Os dias se passaram assim tranquilamente, entrecortados, por vezes, com questiúnculas locais, provocadas quase sempre por antigos partidários da monarquia que haviam aderido à República e filiado-se no partido Democrático, mas António Custódio repelia sempre esses elementos com a sua costumada virilidade e tudo voltava à mesma paz sossegada e aprazível.
Um outro acontecimento igualmente importante, ía influir na expansão do jornal.
Manuel Dias Ferreira, um rapaz bastante activo, inteligente, natural de Santarém, que havia trabalhado como tipógrafo no tempo do saudoso Manuel José Ferreira, na sua oficina tipográfica em que era impressa a Civilização Popular, adquire a tipografia com tudo quanto estava dentro, dos respectivos herdeiros, e trata de restaurar a máquina em que era impresso aquele órgão do magistério primário. Conseguido isto, entende-se com António Custódio e propõe-lhe a impressão de O Riomaiorense na sua oficina, em condições iguais àquelas em que era impresso em Leiria.
Chamado Ernesto Alves para dar a sua opinião, fazem-se as necessárias experiências, dando estas pleno e absoluto resultado.
Passa o Jornal, pois, a ser feito em Rio Maior. Antes disso, porém, António Custódio dá explicações ao digno proprietário da tipografia em que havia sido impresso, até ali, o nosso O Riomaiorense.

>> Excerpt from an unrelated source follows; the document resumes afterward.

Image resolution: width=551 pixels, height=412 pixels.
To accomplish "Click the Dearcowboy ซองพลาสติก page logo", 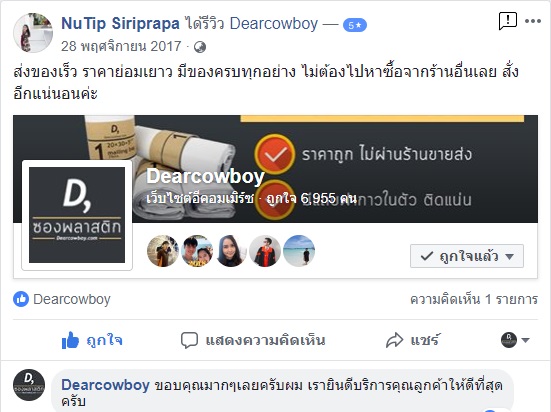I will tap(77, 215).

Conta-lhe, com a maior lealdade, todos os factos ocorridos, agradece a sua sempre manifesta e comprovada boa vontade, prometendo ir a Leiria, na primeira oportunidade, para pessoalmente o abraçar e lhe testemunhar, de viva voz, o seu reconhecimento.
Carlos Silva, carácter distinto, coração magnânimo, respondeu que achava muito natural tudo que lhe diziamos e que para tudo quanto nos pudesse ser útil, continuava à nossa inteira disposição.
O Riomaiorense, portanto, que havia mudado os dias de publicação para os sábados, por melhor se conjugar este dia com os vários afazeres do seu actual director, começa a ser impresso na oficina do diligente e zeloso Manuel Dias Ferreira.
Todos os dias de manhã cedo, ele ía, com a melhor boa vontade, a casa de António Custódio, apanhar os originais que este na véspera, às vezes até altas horas da madrugada, houvesse produzido, para começar a ser composto o Jornal.